* **PROBLEM SET**
a – In the tribute to Molly Ivins, copy out everything from "Molly wrote for" down to "introduced by her.", swapping "Molly" for "Ivins".
b – Carry the tribute to Molly Ivins forward from its last sentence, without touching the data.

* **DOCUMENT EXCERPT**
Roger Hickey, the co-director of Campaign for America’s Future , is among the many progressive leaders who knew Ivins personally and was inspired by her.

Molly Ivins loved this country and her native Texas, and she just had to report on the many stupid and dangerous things that those in power tried to do in our name. Plus, her reporting and colorful commentary was devastatingly funny. 
 
Molly wrote for a lot of publications—many of them "progressive," but her audience was always regular Americans and Texans. I remember she was amazed when then-governor of California Pete Wilson tried to scapegoat immigrants and cut their benefits. She noted that her fellow Texans could sometimes be accused of discriminating against Mexican immigrants, but few of them were dumb enough to blame Mexicans for a bad economy in Texas. 
 
We at CAF were honored that she came to D.C. in 2002 to be master of ceremonies of our Take Back America Awards dinner. That year we honored the national Democratic leader Nancy Pelosi and an Enron employee who had been ripped off and laid off in that Texas-based corporate scandal and was organizing his fellow workers. Molly knew them both and both were delighted to be introduced by her.

* **SUPPLIED DATA**
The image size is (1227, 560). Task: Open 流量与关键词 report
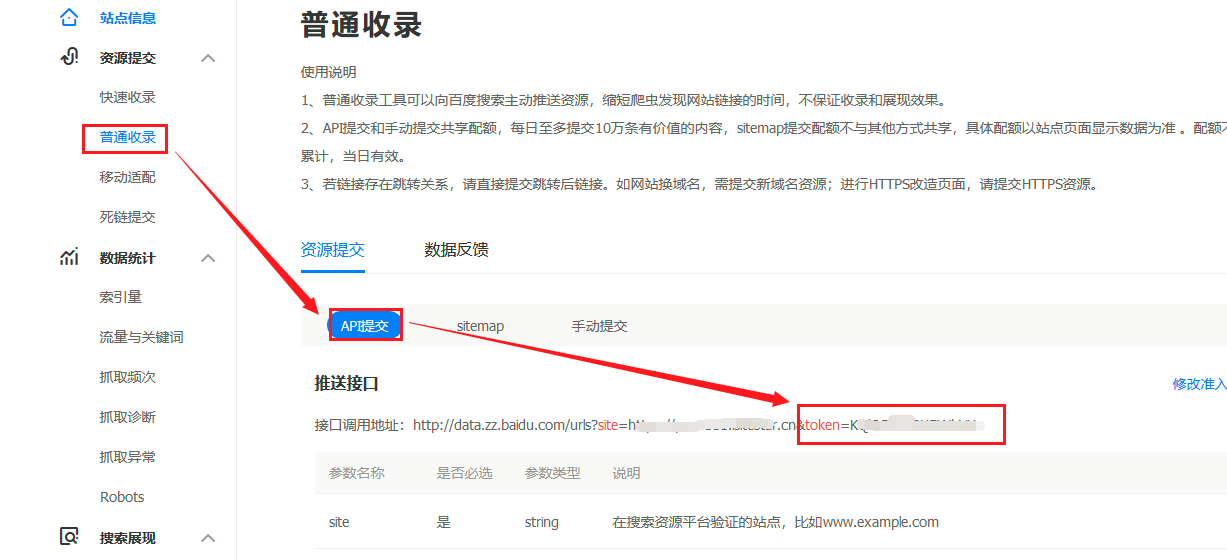(141, 337)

* **RESPONSES**
a –
Ivins wrote for a lot of publications—many of them "progressive," but her audience was always regular Americans and Texans. I remember she was amazed when then-governor of California Pete Wilson tried to scapegoat immigrants and cut their benefits. She noted that her fellow Texans could sometimes be accused of discriminating against Mexican immigrants, but few of them were dumb enough to blame Mexicans for a bad economy in Texas. 
 
We at CAF were honored that she came to D.C. in 2002 to be master of ceremonies of our Take Back America Awards dinner. That year we honored the national Democratic leader Nancy Pelosi and an Enron employee who had been ripped off and laid off in that Texas-based corporate scandal and was organizing his fellow workers. Ivins knew them both and both were delighted to be introduced by her.

b –
John Nichols of The Nation offers one of the most telling insights about Ivins’ live in a tribute published today

Molly Ivins always said she wanted to write a book about the lonely experience of East Texas civil rights campaigners to be titled No One Famous Ever Came . While the television screens and newspapers told the stories of the marches, the legal battles and the victories of campaigns against segregation in Alabama and Mississippi, Ivins recalled, the foes of Jim Crow laws in the region where she came of age in the 1950s and '60s often labored in obscurity without any hope that they would be joined on the picket lines by Nobel Peace Prize winners, folk singers, Hollywood stars or senators.

And Ivins loved those righteous strugglers all the more for their willingness to carry on.

The warmest-hearted populist ever to pick up a pen with the purpose of calling the rabble to the battlements, Ivins understood that change came only when some citizen in some off-the-map town passed a petition, called a congressman or cast an angry vote to throw the bums out.

"The Molly Ivins that I can’t square with the news of her death was a sparkling diamond of a woman, ready with the quick laugh, who would never let the bastards get her down,” says Robert Scheer in Truthdig . “That went for the good old boys in her beloved Texas, the state of the president they sent to Washington—and even for the cancer cells that long had been attempting to end her life.”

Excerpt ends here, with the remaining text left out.